Work item: An exact copy is all that is wanted: the lines from the one with "Activate the binoculars search icon" through the end of the listing below, both included, minus any pictures.

Provided records:
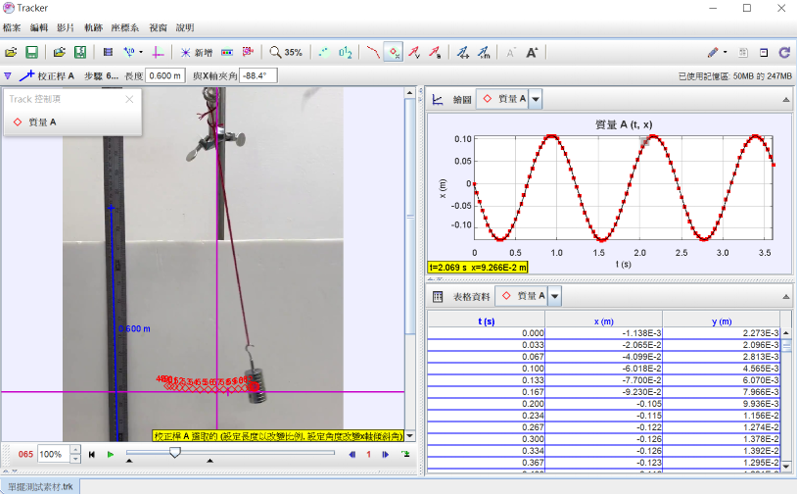The image size is (797, 494).
Task: Increase font size with large A icon
Action: coord(532,52)
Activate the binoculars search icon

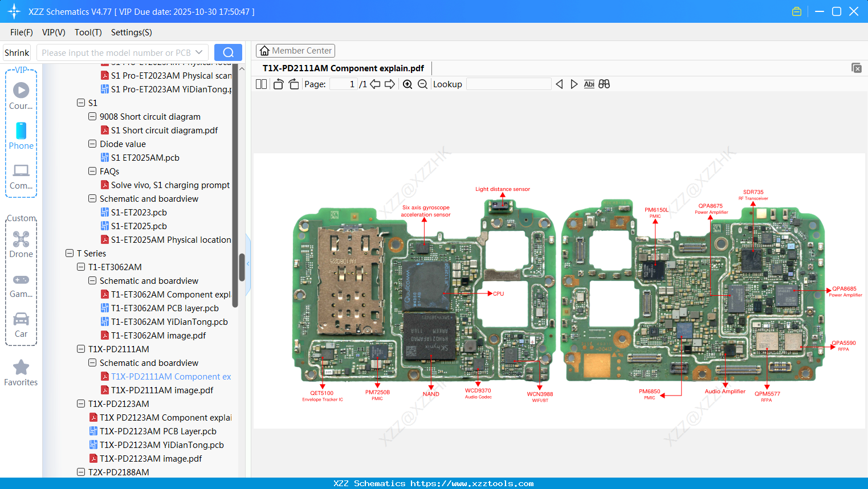(604, 84)
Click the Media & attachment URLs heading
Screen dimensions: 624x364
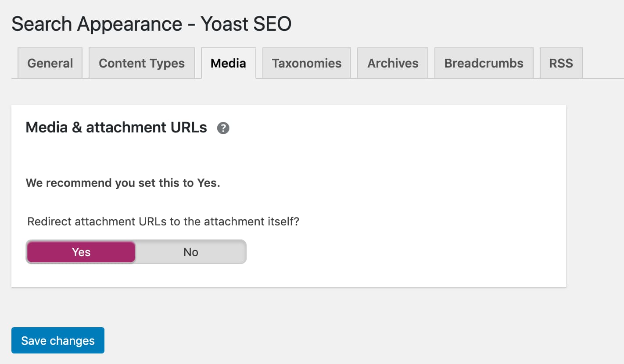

Solution:
Activate the binoculars search icon

(604, 84)
Click the Media & attachment URLs heading
Screen dimensions: 624x364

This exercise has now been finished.